These days, I am finding myself looking at many of the opposing forces within classic RPG design. Secrets of Steel, an upcoming Trese Brothers Fantasy RPG, will be a classic tactical RPG. As a long-term gamer, an avid pencil and paper story teller, and now a game designer--these topics easily fascinate.

And, most importantly, the decisions we make should cater to the way that gamers want to interact with the game world. That continues to make this blog, and your comments, one of the better ways to get feedback from our gaming community and followers!

So, the question of the day--how believable do you want the world and the enemies (so often simply called "monsters") to be? Many RPGs gloss over the mass variety of monsters stalking the world, giving no explanation or waving a hand at it and calling it a "sudden wave of evil monsters" that have inundated the realm. On one hand, the player wants to encounter a wide variety of creatures, in powers, look and appearance. This keeps the game interesting, moving, and help in may cases to define different areas of the world as being unique. On the other hand, that mass variety of monsters is unexplained and often lacks a consistent feel, reason, or connection to the world.

For Secrets of Steel, we desire to both tie the enemies to the world, to differentiate the monster base, and to make the different regions and environments feel unique. Placing monsters by region and environment is a big step in the right direction. Certain types of snakes are always found in jungle or swamp territories (swamp asp), while others (rock snake) are found in the mountains and even others (sand rattler) are found in desert or dry highland territories. Another step in the right direction is to recognize and include the humanoid type monsters (ogres, goblins, trolls, etc) that are in the world and make them more a part of it. Doing this cannot be as simple as letting you fight them. The cities and villages around which they live must be aware of them, talk about them, warn you where and how to avoid them, and often hire you in quests against them. Depending on the enemy type, and the location, they may have a language of their own, or speak the language of the villagers, and may have their own crude or sophisticated living areas and villages.

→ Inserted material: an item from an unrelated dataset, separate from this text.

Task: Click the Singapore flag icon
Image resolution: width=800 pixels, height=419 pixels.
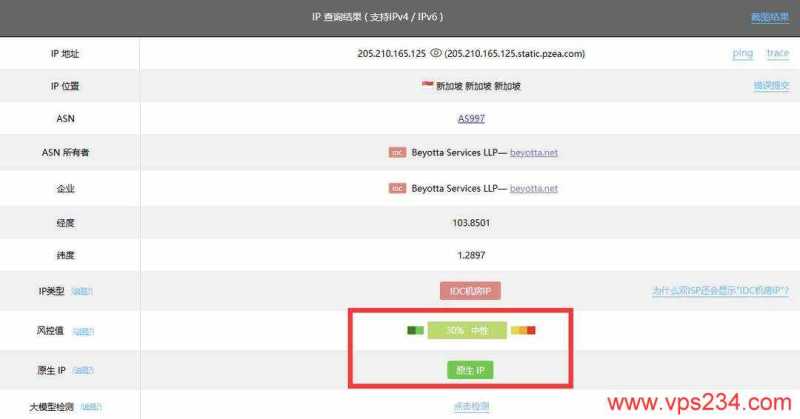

From my point of view, the important part is to recognize that there are monsters in the world, and try to bring those varieties into the storyline, dialog, and quests of the rest of the game, so that they do not feel disconnected from it all. Some games do this very well, while others isolate the monster community completely. We'd love to hear your thoughts.

[[ Attached is some recent concept art of different types of monsters that may be included in Secrets of Steel RPG ]]


  1. I would like to see a a variety of mundane lower level creatures around civilized areas as a means of getting the player used to the fighting system and as an initial revenue system (selling cougar pelts for fun and profit). The real world has a huge variety of dangerous animals with adaptations dependent on locale. The villagers may be very knowledgeable about the mundane creatures and provide lore and background information to the player.

    More unusual creatures appearing during the storyline would frighten the villagers, thus giving the heroes a call to action.

    When the heroes find other humanoids, their environment may have variations on the mundane creatures also, just modified for the region and possibly tougher.

    Dangerous wildlife could also be used to cordon off areas you don't want the heroes to go until it is time.

  2. Kelvin,

    I like the differentiation you make between mundane animals, of which the villagers may be able to provide information vs. the larger, magical or mythical beasts that roam the world and appear in quests or in more dangerous conflicts.

    Also, where my thinking had strayed more to the villages being able to provide information, history and background about mythical or more powerful creatures stalking the area, the point that they are likely to be more afraid than naught, and scream for the heroes to step in is a good one.

    All of this leans toward my original design goal, which was to make the enemies feel as part of the world and the society in which the characters are entangled.